Nevertheless, and regardless of the above, it is likely that this issue will be of particular interest to those who are interested in the extraordinarily athletic abilities of the Russian superstar dancer, Ivan Vasiliev. Allegedly he is known to almost fly and indeed he does seem to defy gravity. There is little to add except that he fully lives up to his reputation and will not disappoint. The other three star dancers, Natalia Osipova as Jeanne, Denis Savin as Jerome and Nina Kaptsova are all fine dancers in their own right and the four stars make an impressive team. The corps de ballet are all that one would expect from the revitalised Bolshoi and the supporting solo roles are also good. This is a very impressively danced ballet which is presented with excellent costumes and sets in the finest of Russian traditions.
There is an interesting 21 minute bonus featuring interviews, rehearsal sequences and some historical information presented by the choreographer, Ratmansky and the two main dancers, Vasiliev and Osipova.
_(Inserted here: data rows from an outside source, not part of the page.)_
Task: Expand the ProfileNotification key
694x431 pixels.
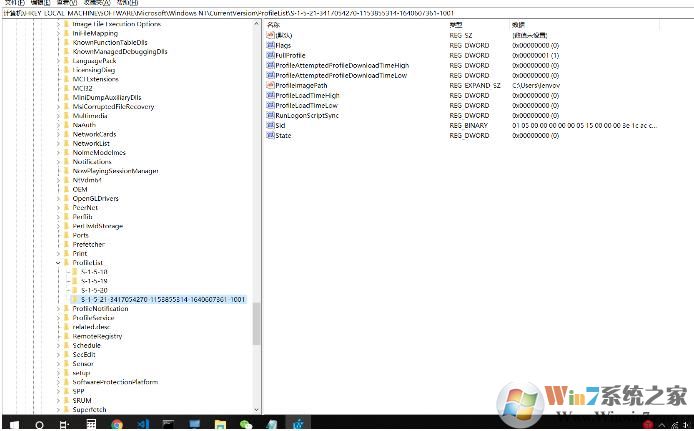Action: [x=59, y=309]
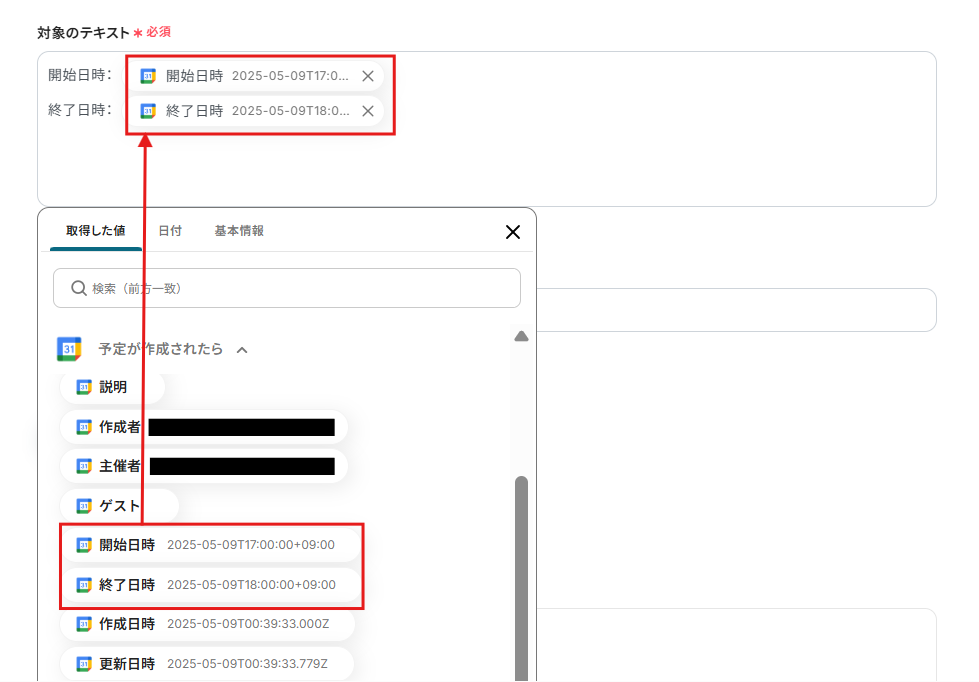Click the 検索（前方一致） search field
Screen dimensions: 979x682
[287, 289]
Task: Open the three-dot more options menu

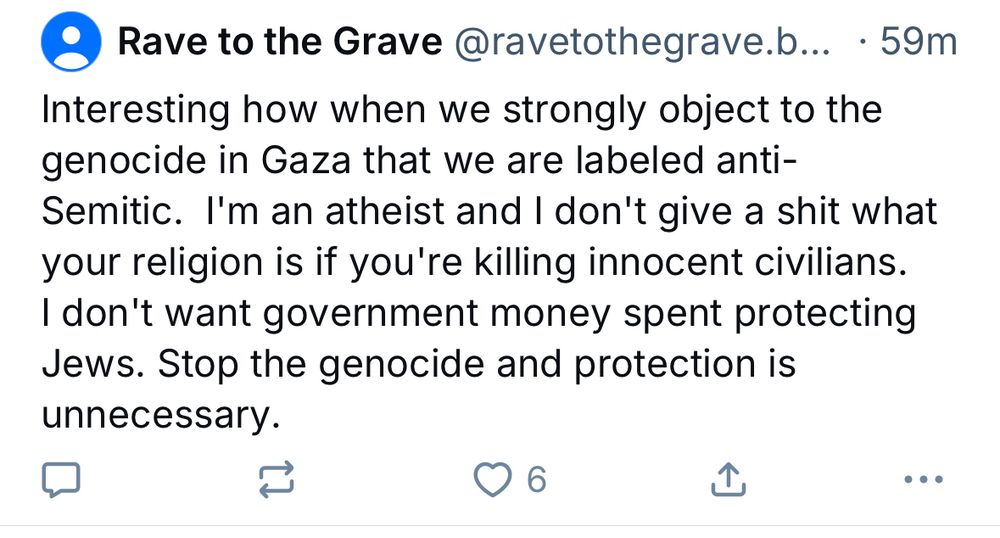Action: [922, 481]
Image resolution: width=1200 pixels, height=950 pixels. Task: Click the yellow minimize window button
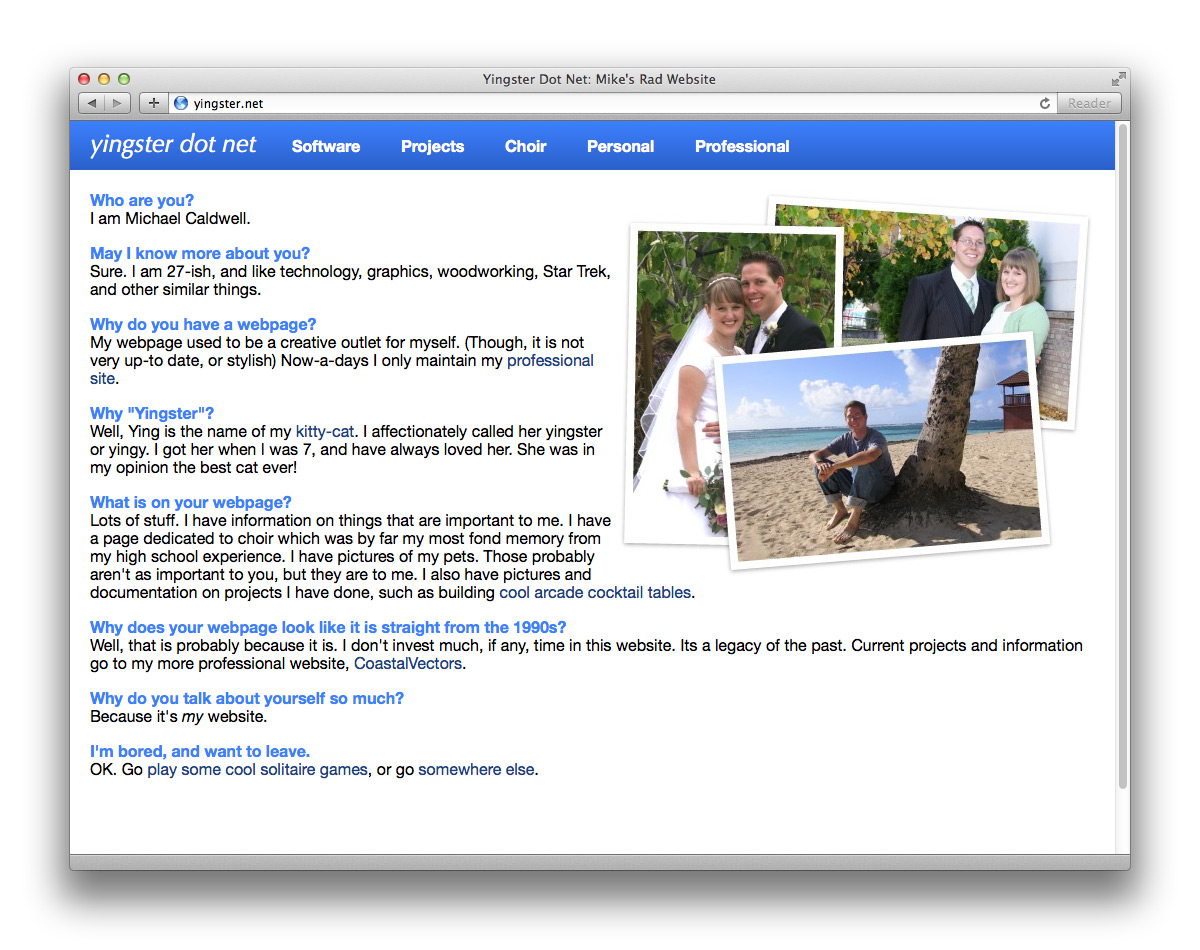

This has subtitles to help with the rehearsal sequences and the dancers however Ratmansky speaks fluent English during his interview extracts.
The Blu-ray recording is very successful and delivers crisp and detailed imaging without motion blur even at times of fast action. There is a fine DTS surround sound option supplied as well as stereo. The extra bonus is in the form of 21 minutes of interviews and rehearsal extracts featuring the choreographer Ratmansky and the fine two leading dancers, Osipova and Vasiliev.
So in my opinion this earns a clear 5 stars for the dancing, much of which is spectacular, coupled with a fine production which is recorded well and generous bonus. My doubts about the long-term quality of the music is the reason for the reduced level to 4 stars. This is a personal response however and those with more dance-based priorities may well prefer a higher overall grade than me.